### Source data ###
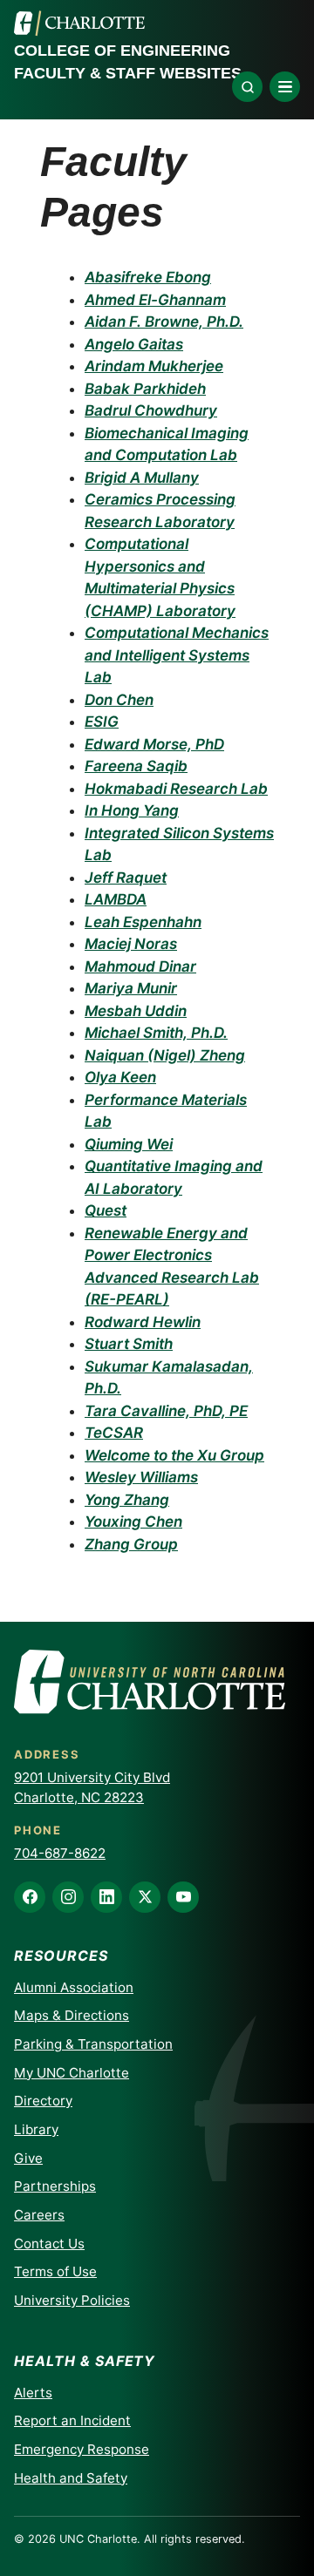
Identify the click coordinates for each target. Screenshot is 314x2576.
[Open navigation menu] (285, 86)
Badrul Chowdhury (151, 410)
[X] (144, 1897)
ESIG (102, 721)
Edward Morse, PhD (154, 744)
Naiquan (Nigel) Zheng (165, 1055)
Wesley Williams (141, 1477)
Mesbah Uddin (136, 1011)
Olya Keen (120, 1077)
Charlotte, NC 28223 (79, 1797)
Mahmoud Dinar (140, 966)
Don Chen (119, 699)
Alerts (33, 2392)
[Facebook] (29, 1897)
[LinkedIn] (106, 1897)
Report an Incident (72, 2420)
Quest (105, 1210)
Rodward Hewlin (143, 1322)
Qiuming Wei (129, 1144)
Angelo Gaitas (134, 344)
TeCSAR (114, 1432)
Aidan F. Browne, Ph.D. (164, 321)
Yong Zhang (127, 1499)
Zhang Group (131, 1544)
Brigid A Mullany (142, 477)
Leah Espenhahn (143, 922)
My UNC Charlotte (71, 2072)
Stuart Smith (129, 1343)
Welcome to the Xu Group (174, 1455)
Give (28, 2158)
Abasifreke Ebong (148, 277)
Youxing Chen (133, 1521)
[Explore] (247, 86)
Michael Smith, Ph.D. (156, 1032)
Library (36, 2129)
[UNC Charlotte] (79, 23)
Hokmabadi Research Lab (176, 788)
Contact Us (49, 2243)
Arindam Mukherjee (154, 366)
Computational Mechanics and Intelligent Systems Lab (177, 655)
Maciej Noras (131, 943)
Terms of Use (55, 2271)
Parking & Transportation (93, 2044)
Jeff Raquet (126, 877)
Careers (39, 2215)
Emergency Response (81, 2449)
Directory (43, 2100)
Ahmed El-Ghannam (155, 299)
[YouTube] (183, 1897)
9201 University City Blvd (92, 1777)
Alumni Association (73, 1987)
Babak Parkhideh (145, 388)
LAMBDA (116, 899)
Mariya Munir (131, 988)
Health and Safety (70, 2478)
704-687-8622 (60, 1853)
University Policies (72, 2300)
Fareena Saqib (136, 766)
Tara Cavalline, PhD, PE (166, 1411)
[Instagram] (68, 1897)
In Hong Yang (132, 810)
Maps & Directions (71, 2015)
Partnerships (55, 2186)
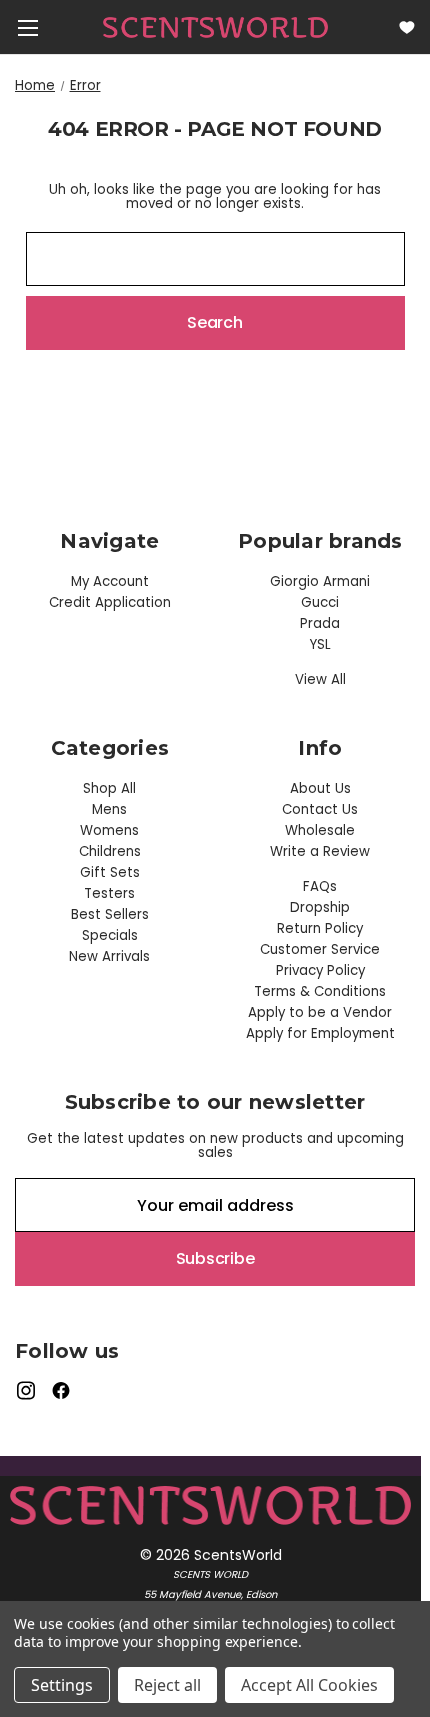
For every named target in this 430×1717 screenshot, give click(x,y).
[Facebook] (61, 1390)
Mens (109, 809)
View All (320, 679)
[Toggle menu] (27, 27)
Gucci (320, 602)
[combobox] (215, 259)
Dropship (320, 907)
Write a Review (320, 851)
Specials (110, 935)
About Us (320, 788)
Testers (109, 893)
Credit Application (110, 602)
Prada (320, 623)
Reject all (167, 1685)
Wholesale (320, 830)
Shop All (109, 788)
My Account (110, 581)
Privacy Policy (320, 970)
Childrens (110, 851)
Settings (62, 1685)
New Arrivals (109, 956)
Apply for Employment (320, 1033)
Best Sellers (110, 914)
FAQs (320, 886)
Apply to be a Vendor (320, 1012)
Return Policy (320, 928)
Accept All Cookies (309, 1685)
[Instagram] (25, 1390)
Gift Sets (110, 872)
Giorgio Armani (320, 581)
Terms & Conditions (320, 991)
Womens (109, 830)
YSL (320, 644)
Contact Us (320, 809)
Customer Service (320, 949)
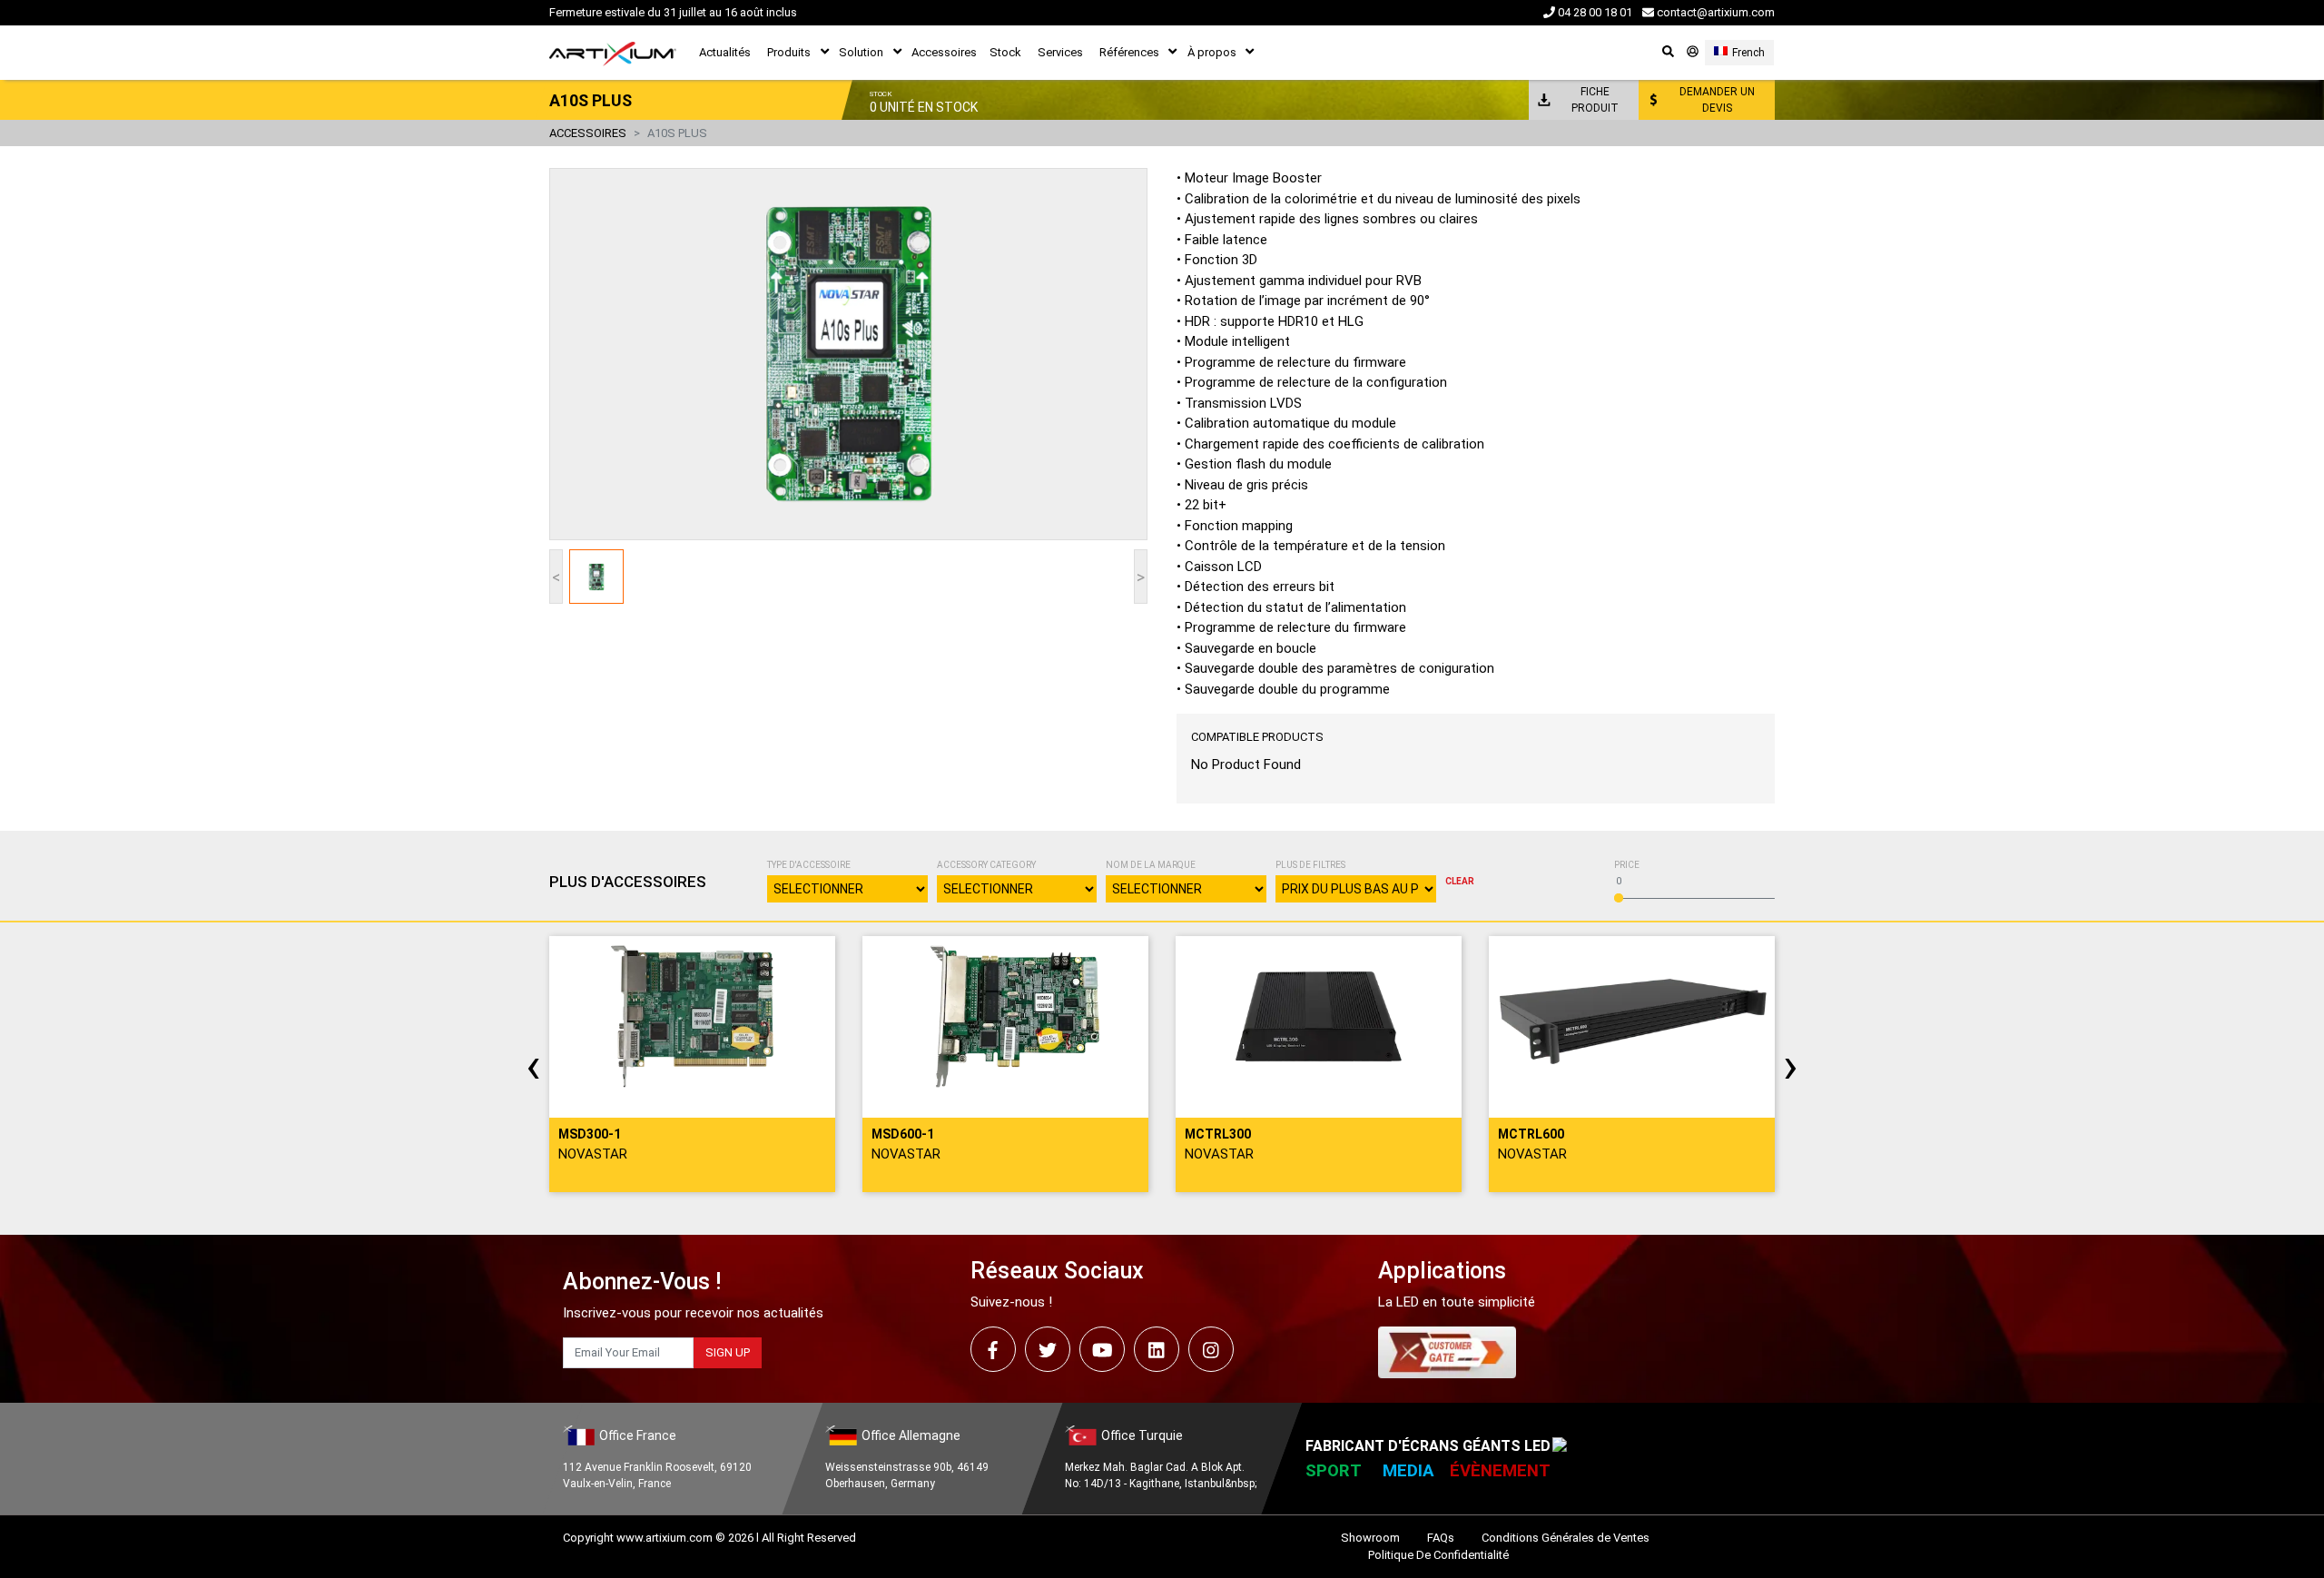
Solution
###
**What to do**
Begin at the line with "Privacy Policy (320, 970)" and retype exactly every line through the last one of the entries above, both included, and nothing more; pictures stay out.

**Exercise response**
Privacy Policy (320, 970)
Childrens (110, 851)
Settings (62, 1685)
New Arrivals (109, 956)
Apply for Employment (320, 1033)
Best Sellers (110, 914)
FAQs (320, 886)
Apply to be a Vendor (320, 1012)
Return Policy (320, 928)
Accept All Cookies (309, 1685)
[Instagram] (25, 1390)
Gift Sets (110, 872)
Giorgio Armani (320, 581)
Terms & Conditions (320, 991)
Womens (109, 830)
YSL (320, 644)
Contact Us (320, 809)
Customer Service (320, 949)
Solution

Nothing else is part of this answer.